Have you ever had a break down over the silliest things? I’ll be the first to admit that I have… several times! Maybe it starts when things seem to begin unraveling first thing in the morning. Or maybe it’s just one single incident that irks you. Or maybe your hormonal, I never liked when people say “hormonal” like it’s a bad thing. Like us women have anything to do with either; when our hormones rage, or even when they seem under control packaged up in their neat, little, pretty box deep inside the recesses of our hearts. Oh, why can’t they just stay there?
It’s funny how things can seem to be coasting throughout the day just fine. Dentist… check, cleaning… check… homework… check!!! Then… Dinner! I don’t know about you but dinner seems to be my nemesis. It seems like in this house we eat the same things over and over and over. When I try to make something different, it either turns out barely edible or you can probably hear the complaints and moans from unimpressed children on the other side of the block. And I’m not even a bad cook… usually!!!
As I sat on the couch today trying to decide what on earth I was going to make for dinner, since I didn’t have many choices, I became more and more annoyed. Then… people kept talking. I mean, the same people that I love more than anything, the same people I share this house with every day and wouldn’t change it for the world, they just… kept… talking… annoyance quickly turned into irritation. I had to escape, if even just for five minutes.
I curled up on top of my bed, falling into my big, soft, fluffy pillows and ever so slightly, tears began to fall. My husband came and sat down just to see what was wrong and try to be supportive. God I love that man. And he didn’t even have to ask, him sitting there was an open invitation to let it all out. The irritation that I had allowed to build up (really only over an hour or so) came flooding out like a tsunami. “My kids hate me! They always tell me I’m mean! I hate making dinner! No one ever wants what I make! We have no food in the house (to which my ever loving husband replied – we have a lot of chicken!)” Before I knew it I was laughing because I knew how silly I sounded. My last tear filled complaint (yes, I can laugh and cry at the same time… can’t most women?) was, “and I can’t even find the perfect shade of lipstick!” He had no idea where that came from or what that was all about. I don’t blame him for sometimes thinking I’ve completely lost my mind.
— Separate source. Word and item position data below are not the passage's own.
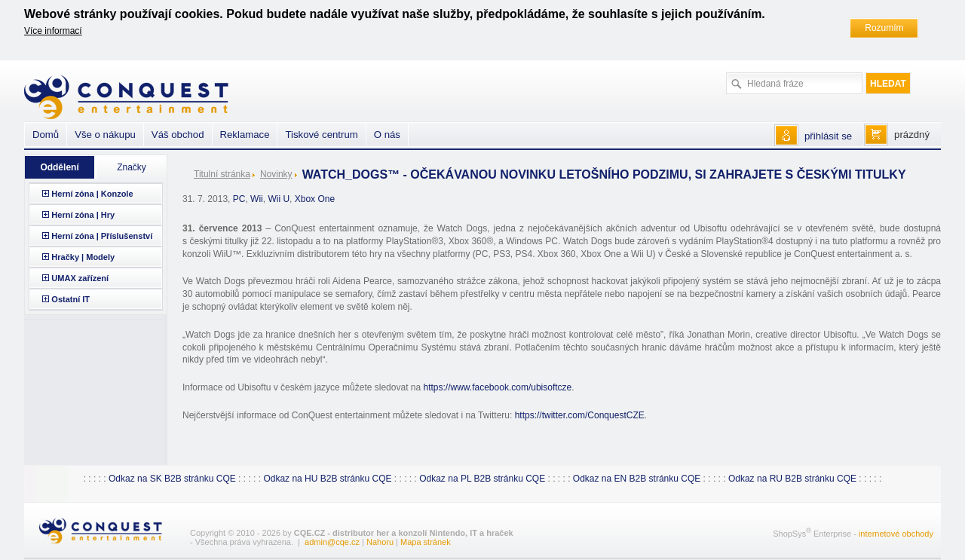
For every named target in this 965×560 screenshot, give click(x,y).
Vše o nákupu (105, 134)
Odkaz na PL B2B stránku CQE (482, 479)
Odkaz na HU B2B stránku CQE (327, 479)
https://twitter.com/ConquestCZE (580, 415)
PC (239, 199)
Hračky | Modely (83, 257)
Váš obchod (178, 134)
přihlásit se (828, 136)
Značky (131, 167)
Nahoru (380, 542)
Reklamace (245, 134)
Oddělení (59, 167)
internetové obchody (896, 533)
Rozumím (884, 28)
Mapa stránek (425, 542)
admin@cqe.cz (332, 542)
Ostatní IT (70, 299)
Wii (256, 199)
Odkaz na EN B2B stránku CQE (636, 479)
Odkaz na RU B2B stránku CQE (792, 479)
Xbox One (314, 199)
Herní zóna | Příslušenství (102, 236)
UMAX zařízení (80, 278)
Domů (45, 134)
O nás (387, 134)
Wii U (278, 199)
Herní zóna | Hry (83, 215)
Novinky (276, 174)
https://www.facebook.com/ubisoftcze (497, 387)
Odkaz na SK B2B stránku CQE (172, 479)
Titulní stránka (222, 174)
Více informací (53, 31)
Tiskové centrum (321, 134)
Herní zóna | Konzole (92, 194)
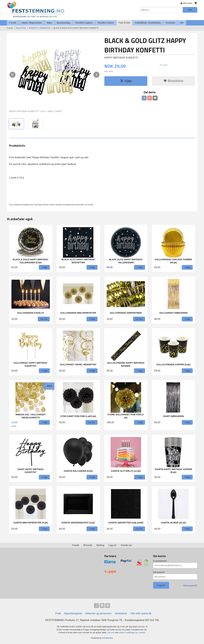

I have kind of been on a lipstick binge lately and can’t help but be drawn to the cosmetic isle to grab a new balm, gloss, pencil, or stick every time I’m at a store. I keep looking for the perfect shade. That brilliant color that will just look amazing on me, match my every outfit and every shade of eyeshadow, and make me feel beautiful. After ten trips to my local Target, I’m beginning to think that shade of lipstick just doesn’t exist.
What are you looking for throughout your day to fill you up? Is it that you wish your family would eat every meal you make without complaint? Children that effortlessly do their homework and that are nice to you and one another all the time? Is it a husband that always understands you and knows what to say? Or maybe that perfect shade of red?
Maybe sometimes we don’t realize that we’re looking in all the wrong places. Jesus is right there, all the time, even in our fits of irrationality. He is the only one (or thing) that can completely fill us up. Psalm 121:1 says – I lift my eyes to the mountains – where does my help come from? I will do my best to continue to remember to always look to him… even when I can’t find that ever elusive shade of lipstick!